A Shift Toward Proteolytic Gut Fermentation Links Systemic Inflammation to Clinical Phenotypes in Major Depressive Disorder

Background: The Neuro-Immune-Metabolic-Oxidative Stress (NIMETOX) theory identified systemic dysregulation in Major Depressive Disorder (MDD), yet the precise gut-derived metabolic triggers initiating this cascade remain elusive. This study investigated the interplay between fecal short-chain fatty acids (SCFAs), systemic immune activation, and clinical phenotypes to identify a potential gut-immune biotype for MDD. Methods: Fecal SCFA profiles and serum immune-inflammatory markers were quantified in 102 patients with MDD and 38 matched healthy controls. A multistage statistical approach was employed: binary logistic regression and 10-fold cross-validated linear discriminant analysis (LDA) were utilized to evaluate diagnostic accuracy, while multivariable regression models were applied to identify robust predictors of clinical phenotypes, including the overall severity of depression (OSOD), physiosomatic symptoms, and recurrence of illness (ROI).

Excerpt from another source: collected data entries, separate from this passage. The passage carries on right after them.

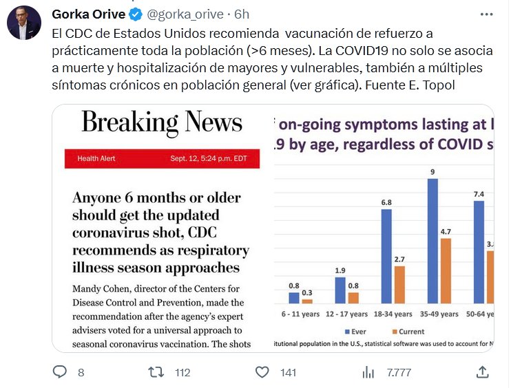Open Gorka Orive's profile avatar
The width and height of the screenshot is (511, 388).
pyautogui.click(x=24, y=24)
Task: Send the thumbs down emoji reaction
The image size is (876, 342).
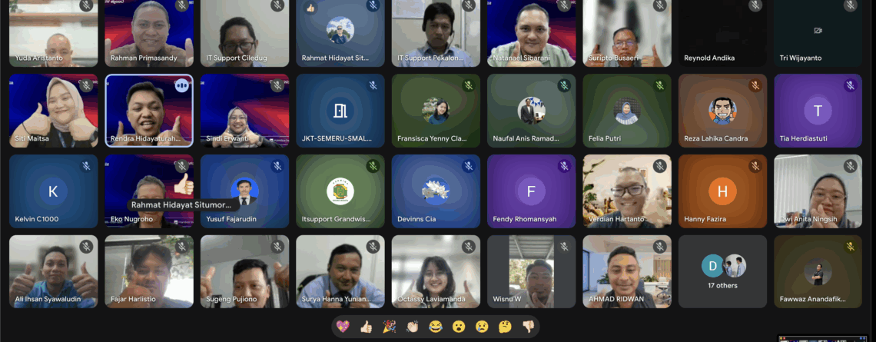Action: coord(528,327)
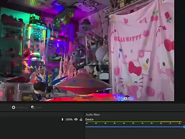Click the yellow section of the level meter
185x139 pixels.
[x=171, y=122]
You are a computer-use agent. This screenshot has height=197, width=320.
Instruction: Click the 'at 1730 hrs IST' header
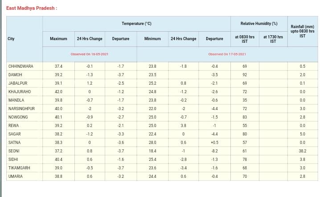coord(273,39)
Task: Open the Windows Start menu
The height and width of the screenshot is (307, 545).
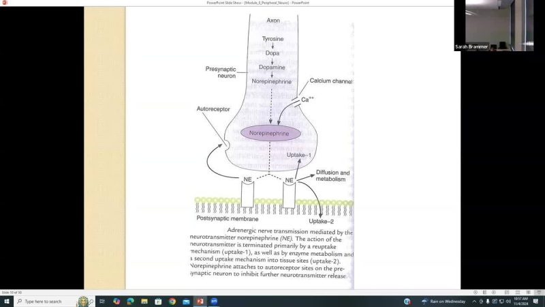Action: [x=6, y=301]
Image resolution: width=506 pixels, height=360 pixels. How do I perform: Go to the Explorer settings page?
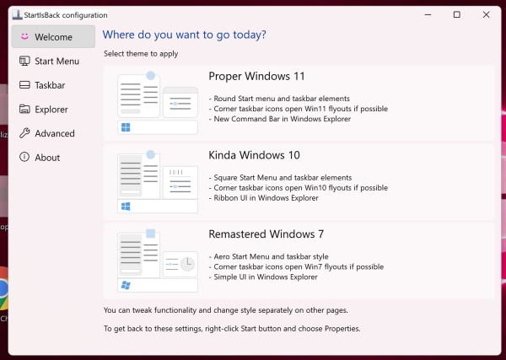tap(51, 110)
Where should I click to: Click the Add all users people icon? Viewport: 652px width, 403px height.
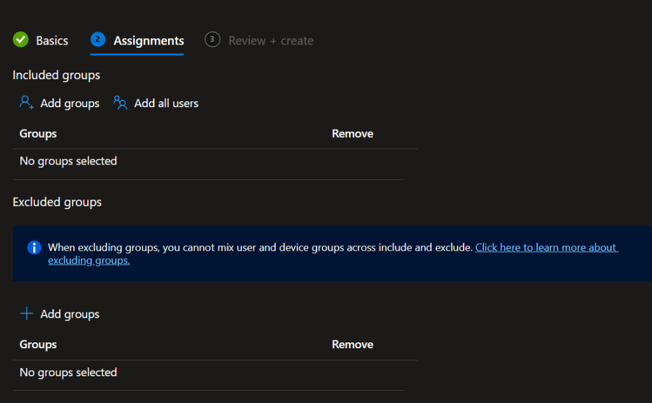(x=120, y=102)
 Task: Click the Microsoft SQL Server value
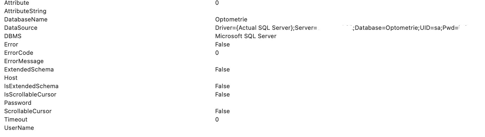click(246, 36)
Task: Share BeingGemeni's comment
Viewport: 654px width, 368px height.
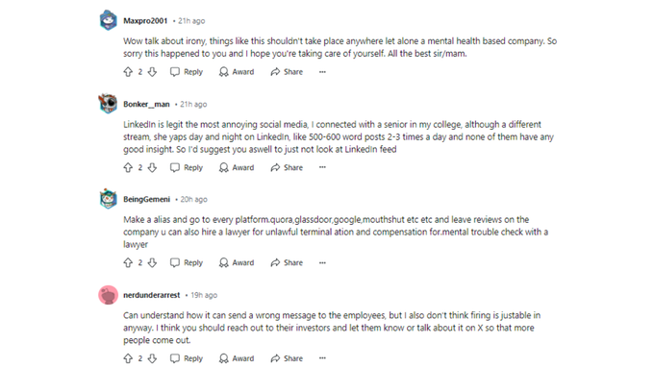Action: pos(287,262)
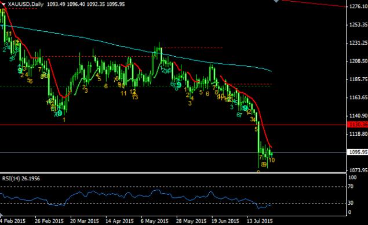Viewport: 368px width, 225px height.
Task: Click the diamond marker at chart top edge
Action: pyautogui.click(x=276, y=1)
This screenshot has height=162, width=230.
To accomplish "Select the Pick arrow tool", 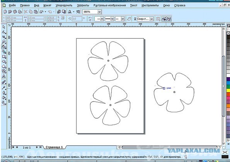I will 4,27.
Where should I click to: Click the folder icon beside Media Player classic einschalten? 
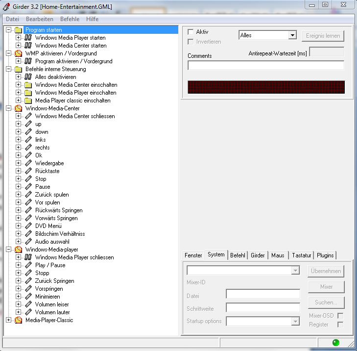click(28, 100)
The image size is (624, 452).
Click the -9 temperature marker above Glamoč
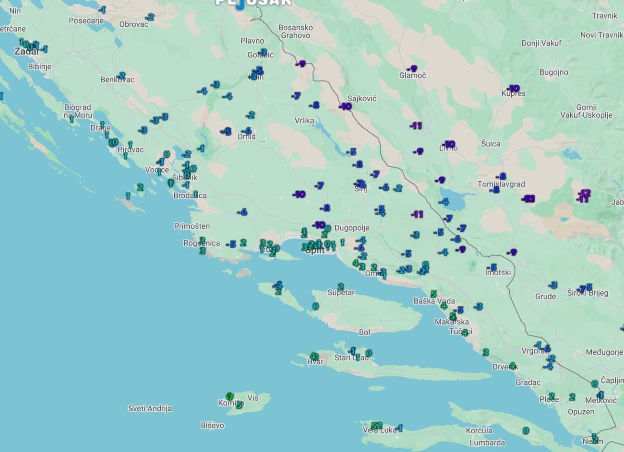(x=412, y=69)
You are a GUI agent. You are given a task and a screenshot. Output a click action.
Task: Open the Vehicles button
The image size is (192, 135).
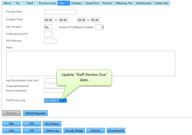click(x=96, y=130)
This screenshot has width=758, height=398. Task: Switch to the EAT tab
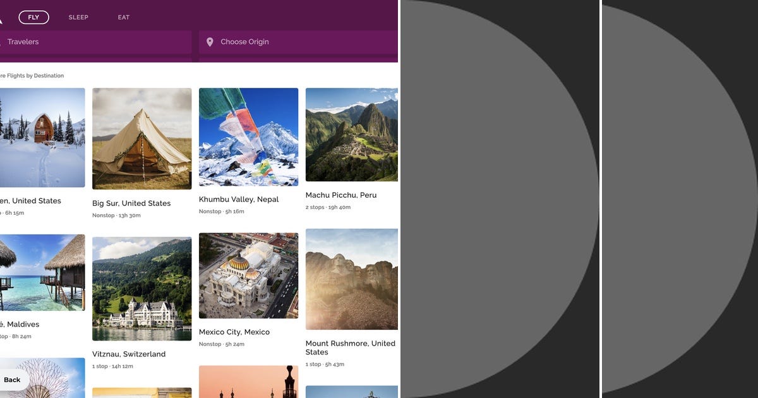pos(123,17)
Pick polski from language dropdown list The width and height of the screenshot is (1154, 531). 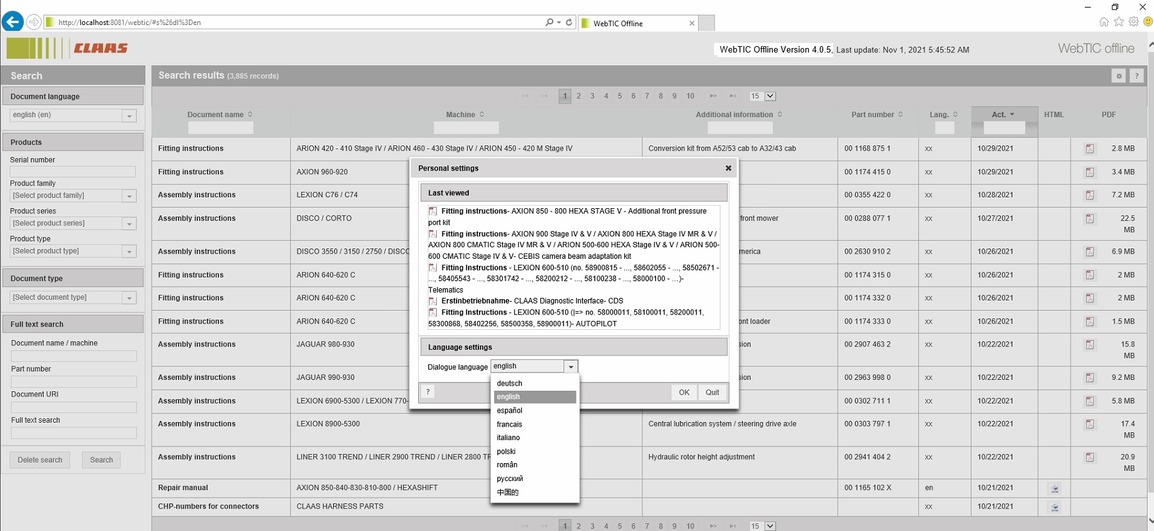pos(506,452)
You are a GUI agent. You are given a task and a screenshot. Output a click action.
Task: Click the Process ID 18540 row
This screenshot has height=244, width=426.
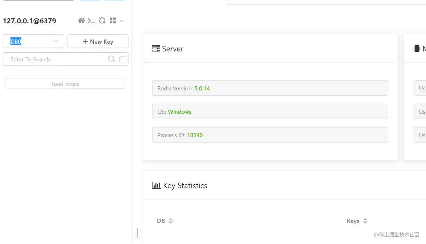[270, 135]
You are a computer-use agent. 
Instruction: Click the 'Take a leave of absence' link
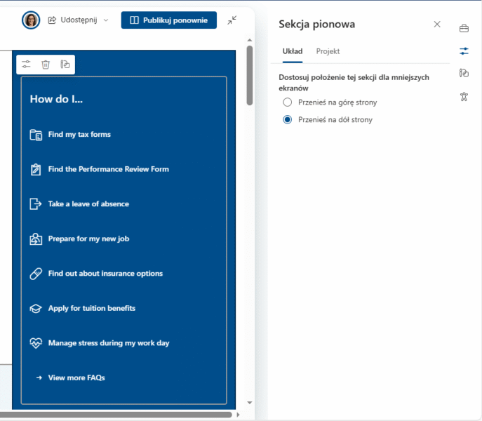88,203
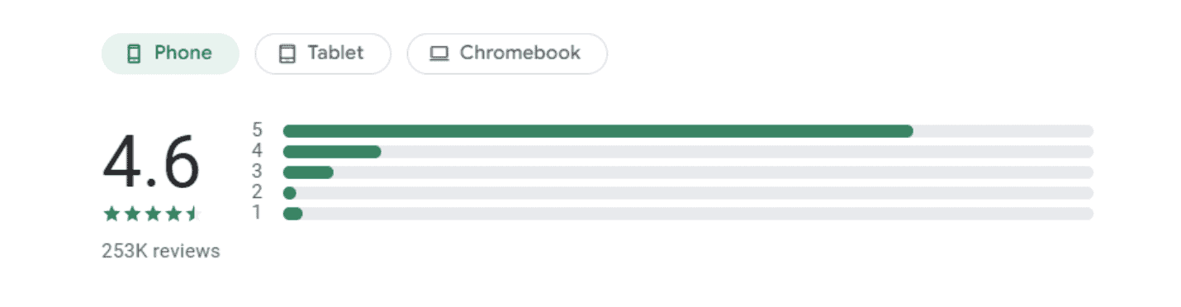Click the second green star icon
Image resolution: width=1181 pixels, height=307 pixels.
(131, 215)
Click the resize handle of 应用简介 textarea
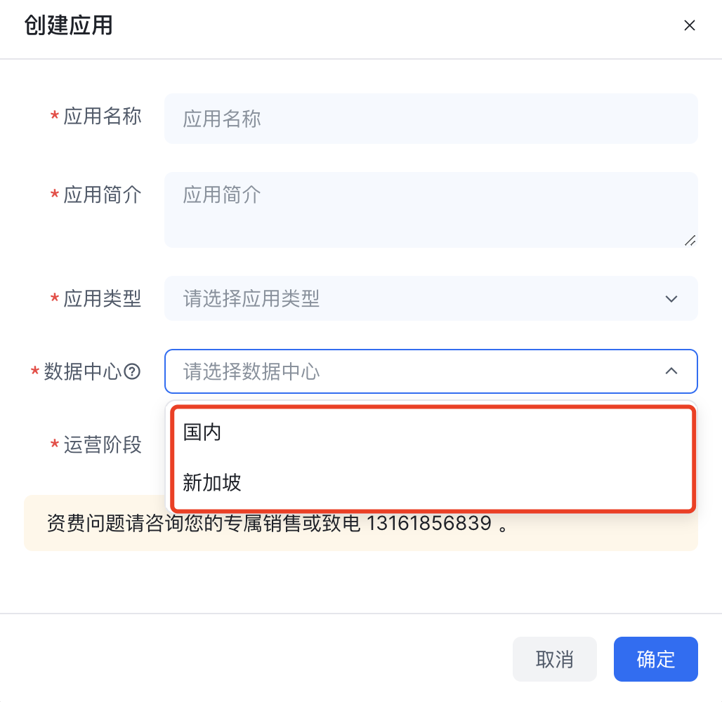The height and width of the screenshot is (702, 722). tap(690, 240)
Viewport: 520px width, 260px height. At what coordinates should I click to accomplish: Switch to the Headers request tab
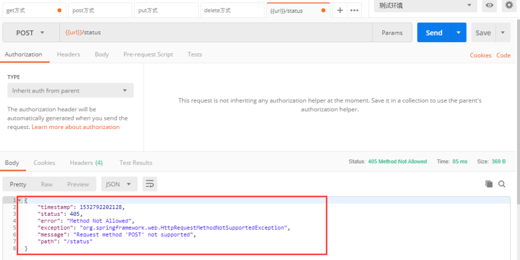[69, 54]
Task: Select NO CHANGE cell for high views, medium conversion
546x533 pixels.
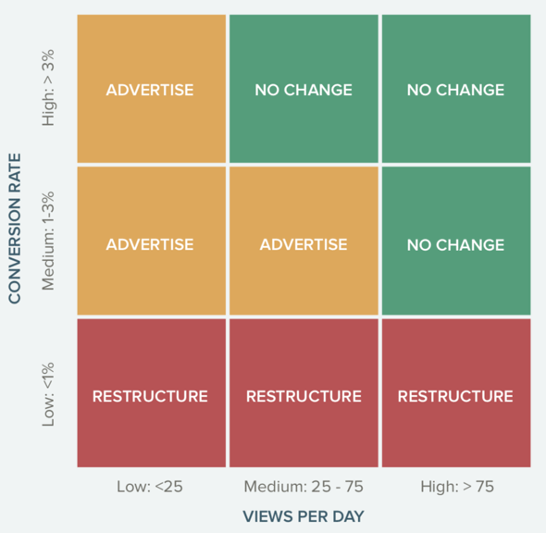Action: click(456, 241)
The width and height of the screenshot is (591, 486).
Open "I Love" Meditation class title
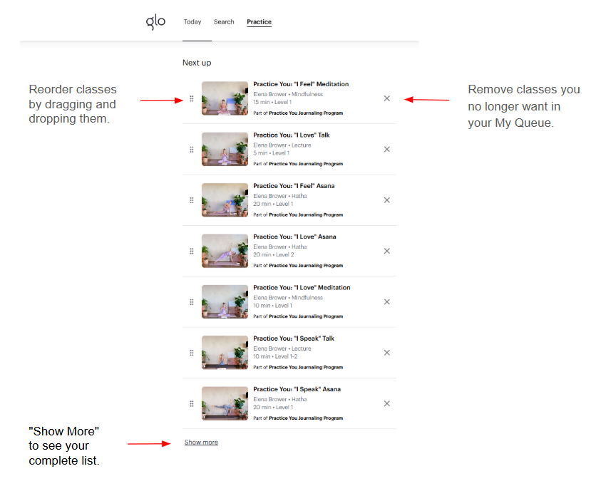pyautogui.click(x=302, y=287)
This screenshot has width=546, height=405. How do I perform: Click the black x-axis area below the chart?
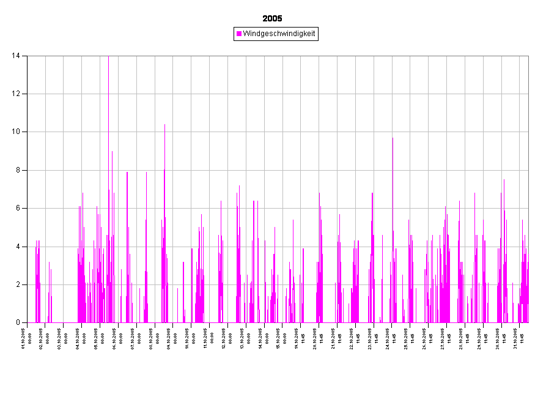tap(275, 361)
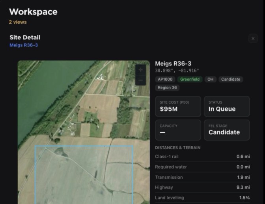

Results: MDD patients exhibited a significant depletion of protective straight-chain SCFAs (acetate, propionate, butyrate) and an elevation in branched-chain SCFAs (BSCFAs), indicating a pathological shift from saccharolytic to proteolytic fermentation. This metabolic shift correlated with elevated acute phase-inflammatory index (API) and epidermal growth factor (EGF). A multidimensional model combining BSCFAs, acetate, API, EGF, and T helper 2 discriminated MDD from controls with adequate accuracy (AUC = 0.874). Furthermore, elevated BSCFAs and decreased protective SCFAs strongly predicted higher OSOD, more severe physiosomatic symptoms, and increased ROI. Notably, 5-Hydroxytryptamine receptor 1A agonists were independently associated with elevated BSCFAs. Conclusion: MDD is characterized by a distinct gut-immune biotype tightly linked to toxic proteolytic gut fermentation. This metabolic-immune fingerprint offers an objective diagnostic tool and highlights the need for microbiome-targeted interventions in precision psychiatry.